• Source extract
● ● ● ●

August 2, 2015

Crusader

Martial Archetype
Comments from the Finger: Tome of Battle, Book of the Nine Swords was a 3.5 book regarded today with mixed opinions. It introduced three base classes to the edition, which thematically were replacements for three mechanically weakest martial classes of the edition. Swordsage replaced monk, Warblade replaced Fighter, and Crusader replaced the paladin. Mechanically, these classes used a system of maneuvers which functioned similarly to spells and allowed to classes to walk in lockstep with the high powered casters of that edition. Today, the Warblade and the maneuver system has been inherited in the Battle Master fighter subclass, and we've done our own version of the Swordsage.
     Perhaps the design decisions to omit the maneuver system from this subclass and make it a fighter subclass will be controversial ones, but they allowed me to focus on the interesting mechanic of the delayed damage pool and simply being tough to kill. Otherwise, this class might have primarily focused on channel divinity at lower levels, or had too many features and too much power. As it stands, this class represents a defensive, tanking fighter, much like the Warden of 4e.

Crusader

Fully clad in shining armor, the Crusader is a wall of steel, the tank of a medieval battlefield. Whether drawing his blade against man or monster, the Crusader strikes true, and always lives to tell the tale.

Steely Resolve
Beginning when you choose this archetype at 3rd level, you have a pool of delayed damage that allows you to forestall the effects of your injuries. When you take damage, this damage is added to your delayed damage pool, instead of being subtracted from your hit points. At the end of your turn, you take damage equal to the total stored in your delayed damage pool, which then resets to 0.
     When you restore hit points, you choose whether it reduces your damage pool, your restores your hit points normally, or both (you can split the amount of healing as you wish).
     At 3rd level, your delayed damage pool can hold up to 5 points of damage. Any damage beyond that comes off your hit points as normal. The maximum damage your pool holds increases by 5 at 6th (10 points), 9th (15 points), 12th (20 points), 15th (25 points), and 18th (30 points.)

● ● ● ●

• Supplied material
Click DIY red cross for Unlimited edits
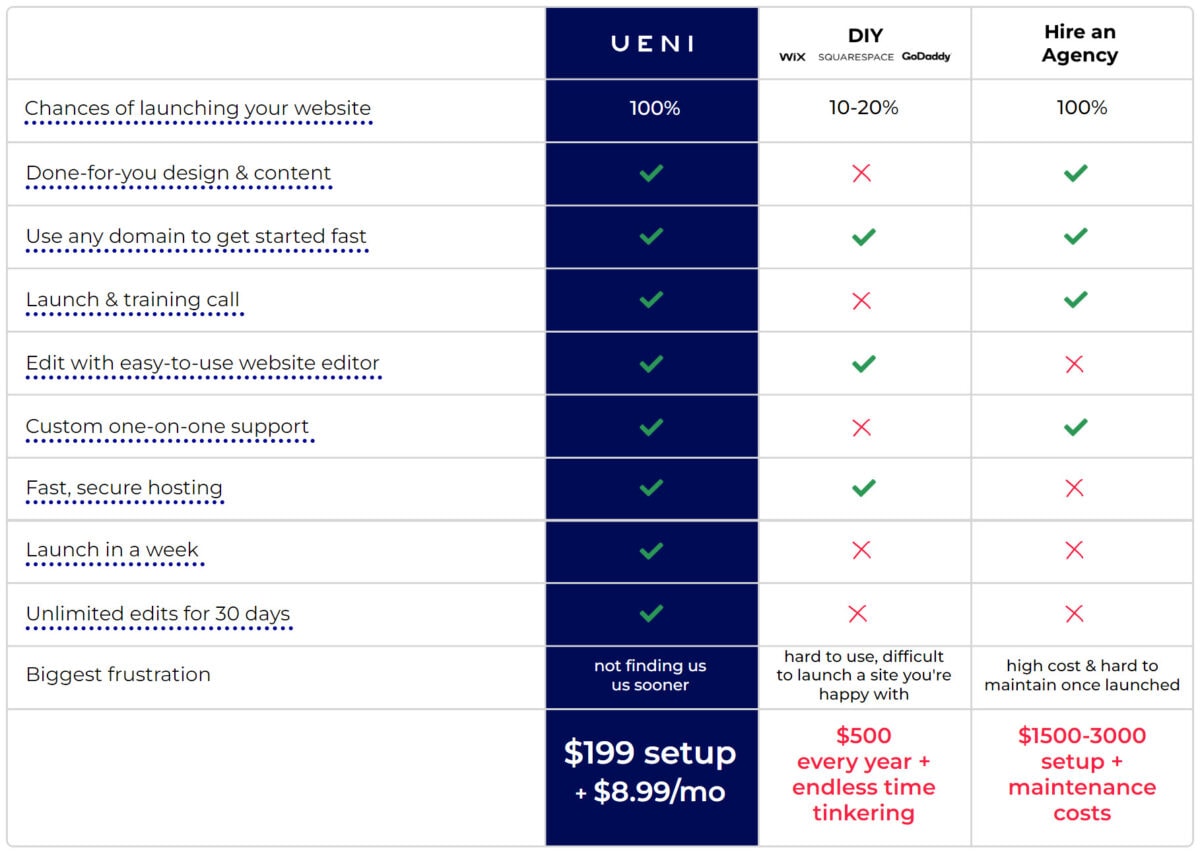[x=857, y=613]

● ● ● ●

• Direction 1
According to the Crusader page, what is the most damage the delayed damage pool can hold at 3rd level?
• Direction 2
Reproduce the Crusader page word for word from "When you restore" to "as you wish).".
The listing is separate material and has no connection to the Crusader page.

• Correct output 1
Up to 5 points of damage.

• Correct output 2
When you restore hit points, you choose whether it reduces your damage pool, your restores your hit points normally, or both (you can split the amount of healing as you wish).